[INFORMATION GIVEN]

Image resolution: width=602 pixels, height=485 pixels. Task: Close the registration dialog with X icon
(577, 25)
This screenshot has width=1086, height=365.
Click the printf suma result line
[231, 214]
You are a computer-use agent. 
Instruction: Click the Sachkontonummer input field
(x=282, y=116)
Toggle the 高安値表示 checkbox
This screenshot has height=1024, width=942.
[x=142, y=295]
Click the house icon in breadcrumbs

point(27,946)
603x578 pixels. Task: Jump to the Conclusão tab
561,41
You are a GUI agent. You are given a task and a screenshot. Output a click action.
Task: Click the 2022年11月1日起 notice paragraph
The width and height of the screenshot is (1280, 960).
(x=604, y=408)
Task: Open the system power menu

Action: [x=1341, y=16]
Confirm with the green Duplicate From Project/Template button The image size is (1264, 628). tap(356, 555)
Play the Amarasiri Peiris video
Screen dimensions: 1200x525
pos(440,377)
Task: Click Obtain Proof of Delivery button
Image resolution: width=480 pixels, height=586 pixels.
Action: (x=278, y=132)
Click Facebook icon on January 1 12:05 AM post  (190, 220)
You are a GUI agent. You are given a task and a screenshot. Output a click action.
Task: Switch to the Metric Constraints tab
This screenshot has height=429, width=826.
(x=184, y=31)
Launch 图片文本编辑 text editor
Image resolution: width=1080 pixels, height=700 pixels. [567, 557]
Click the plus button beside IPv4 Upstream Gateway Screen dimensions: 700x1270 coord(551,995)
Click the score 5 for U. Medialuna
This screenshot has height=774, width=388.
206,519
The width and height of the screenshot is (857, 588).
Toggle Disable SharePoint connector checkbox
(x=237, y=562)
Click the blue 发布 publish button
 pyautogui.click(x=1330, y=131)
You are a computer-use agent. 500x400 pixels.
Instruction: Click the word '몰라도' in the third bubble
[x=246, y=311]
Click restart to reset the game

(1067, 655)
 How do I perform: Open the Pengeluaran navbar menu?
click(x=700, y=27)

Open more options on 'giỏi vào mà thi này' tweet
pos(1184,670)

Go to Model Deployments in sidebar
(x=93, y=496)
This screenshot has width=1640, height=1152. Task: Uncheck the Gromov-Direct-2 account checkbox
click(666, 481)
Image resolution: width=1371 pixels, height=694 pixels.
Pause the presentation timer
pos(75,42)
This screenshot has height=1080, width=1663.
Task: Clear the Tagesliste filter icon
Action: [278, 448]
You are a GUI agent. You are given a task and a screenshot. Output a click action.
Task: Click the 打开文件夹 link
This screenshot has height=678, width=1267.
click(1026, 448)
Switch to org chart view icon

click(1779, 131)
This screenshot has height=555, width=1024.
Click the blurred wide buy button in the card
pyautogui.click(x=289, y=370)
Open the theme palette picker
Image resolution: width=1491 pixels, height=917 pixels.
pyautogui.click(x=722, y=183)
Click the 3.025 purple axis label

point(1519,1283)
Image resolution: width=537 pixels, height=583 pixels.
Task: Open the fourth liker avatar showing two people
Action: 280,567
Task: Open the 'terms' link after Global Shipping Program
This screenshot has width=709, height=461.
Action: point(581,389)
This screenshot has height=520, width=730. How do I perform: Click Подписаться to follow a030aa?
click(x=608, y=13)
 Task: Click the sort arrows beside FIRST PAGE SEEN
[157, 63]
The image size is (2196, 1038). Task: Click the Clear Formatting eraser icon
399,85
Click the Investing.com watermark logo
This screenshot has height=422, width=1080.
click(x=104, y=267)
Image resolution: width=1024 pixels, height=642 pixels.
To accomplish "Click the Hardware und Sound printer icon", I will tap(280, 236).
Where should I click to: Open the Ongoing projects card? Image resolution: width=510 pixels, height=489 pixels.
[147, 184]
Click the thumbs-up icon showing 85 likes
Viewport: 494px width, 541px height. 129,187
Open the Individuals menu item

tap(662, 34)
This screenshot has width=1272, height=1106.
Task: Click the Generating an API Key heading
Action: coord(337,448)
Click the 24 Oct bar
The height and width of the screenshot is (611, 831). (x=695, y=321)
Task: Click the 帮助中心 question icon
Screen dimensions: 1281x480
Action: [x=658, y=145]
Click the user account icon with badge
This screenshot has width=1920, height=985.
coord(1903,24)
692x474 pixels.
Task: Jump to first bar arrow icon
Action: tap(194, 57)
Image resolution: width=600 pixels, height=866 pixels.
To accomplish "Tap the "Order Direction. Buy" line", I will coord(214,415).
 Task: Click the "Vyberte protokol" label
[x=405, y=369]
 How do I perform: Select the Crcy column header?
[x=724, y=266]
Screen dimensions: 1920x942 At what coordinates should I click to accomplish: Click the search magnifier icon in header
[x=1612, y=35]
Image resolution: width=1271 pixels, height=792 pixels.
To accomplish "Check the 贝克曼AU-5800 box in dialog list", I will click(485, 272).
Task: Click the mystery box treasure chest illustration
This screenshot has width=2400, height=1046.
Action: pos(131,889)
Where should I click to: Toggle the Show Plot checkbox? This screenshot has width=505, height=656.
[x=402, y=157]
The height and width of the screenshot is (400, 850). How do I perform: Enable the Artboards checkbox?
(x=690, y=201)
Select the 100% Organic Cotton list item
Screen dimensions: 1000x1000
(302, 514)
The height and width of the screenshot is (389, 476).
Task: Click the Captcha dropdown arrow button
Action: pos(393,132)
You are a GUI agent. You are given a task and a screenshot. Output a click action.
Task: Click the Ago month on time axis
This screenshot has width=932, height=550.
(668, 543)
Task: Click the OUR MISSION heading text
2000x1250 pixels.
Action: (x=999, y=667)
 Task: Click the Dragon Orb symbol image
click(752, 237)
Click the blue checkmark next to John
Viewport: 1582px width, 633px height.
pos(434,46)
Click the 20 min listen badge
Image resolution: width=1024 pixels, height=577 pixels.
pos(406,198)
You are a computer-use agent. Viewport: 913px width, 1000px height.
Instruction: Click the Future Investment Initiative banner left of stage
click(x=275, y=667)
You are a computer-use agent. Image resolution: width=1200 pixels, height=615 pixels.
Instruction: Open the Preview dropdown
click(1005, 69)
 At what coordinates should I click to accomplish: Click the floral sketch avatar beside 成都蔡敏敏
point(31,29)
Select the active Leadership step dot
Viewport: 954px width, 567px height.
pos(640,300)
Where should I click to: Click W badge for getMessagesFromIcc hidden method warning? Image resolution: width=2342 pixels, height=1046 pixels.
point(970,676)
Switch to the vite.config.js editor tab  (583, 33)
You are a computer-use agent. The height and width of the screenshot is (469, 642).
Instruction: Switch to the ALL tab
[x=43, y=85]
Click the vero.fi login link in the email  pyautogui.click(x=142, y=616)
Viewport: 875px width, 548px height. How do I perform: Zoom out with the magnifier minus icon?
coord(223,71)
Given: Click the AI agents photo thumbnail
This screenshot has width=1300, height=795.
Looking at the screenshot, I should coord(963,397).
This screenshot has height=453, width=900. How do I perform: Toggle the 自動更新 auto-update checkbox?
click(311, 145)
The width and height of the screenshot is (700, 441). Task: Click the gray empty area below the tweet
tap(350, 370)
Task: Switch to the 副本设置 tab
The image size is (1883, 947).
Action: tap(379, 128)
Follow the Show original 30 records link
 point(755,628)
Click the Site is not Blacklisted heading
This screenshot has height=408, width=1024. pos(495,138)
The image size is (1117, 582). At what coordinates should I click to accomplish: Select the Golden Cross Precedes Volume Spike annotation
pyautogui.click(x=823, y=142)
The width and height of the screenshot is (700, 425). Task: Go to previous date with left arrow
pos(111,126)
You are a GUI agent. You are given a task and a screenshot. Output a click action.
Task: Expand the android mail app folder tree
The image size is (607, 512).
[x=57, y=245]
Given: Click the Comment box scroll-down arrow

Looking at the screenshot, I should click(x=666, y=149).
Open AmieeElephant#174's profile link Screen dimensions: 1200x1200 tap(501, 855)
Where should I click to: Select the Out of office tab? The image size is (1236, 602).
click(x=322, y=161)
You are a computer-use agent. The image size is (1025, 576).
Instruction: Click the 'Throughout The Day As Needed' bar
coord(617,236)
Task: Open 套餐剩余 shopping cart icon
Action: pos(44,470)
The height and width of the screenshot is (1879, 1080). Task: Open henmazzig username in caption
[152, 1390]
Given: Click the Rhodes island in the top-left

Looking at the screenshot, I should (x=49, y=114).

[/INFORMATION GIVEN]

WHAT YOU NEED TO DO: Count the lines above that contain "computer", and give only the number.

RESULT: 6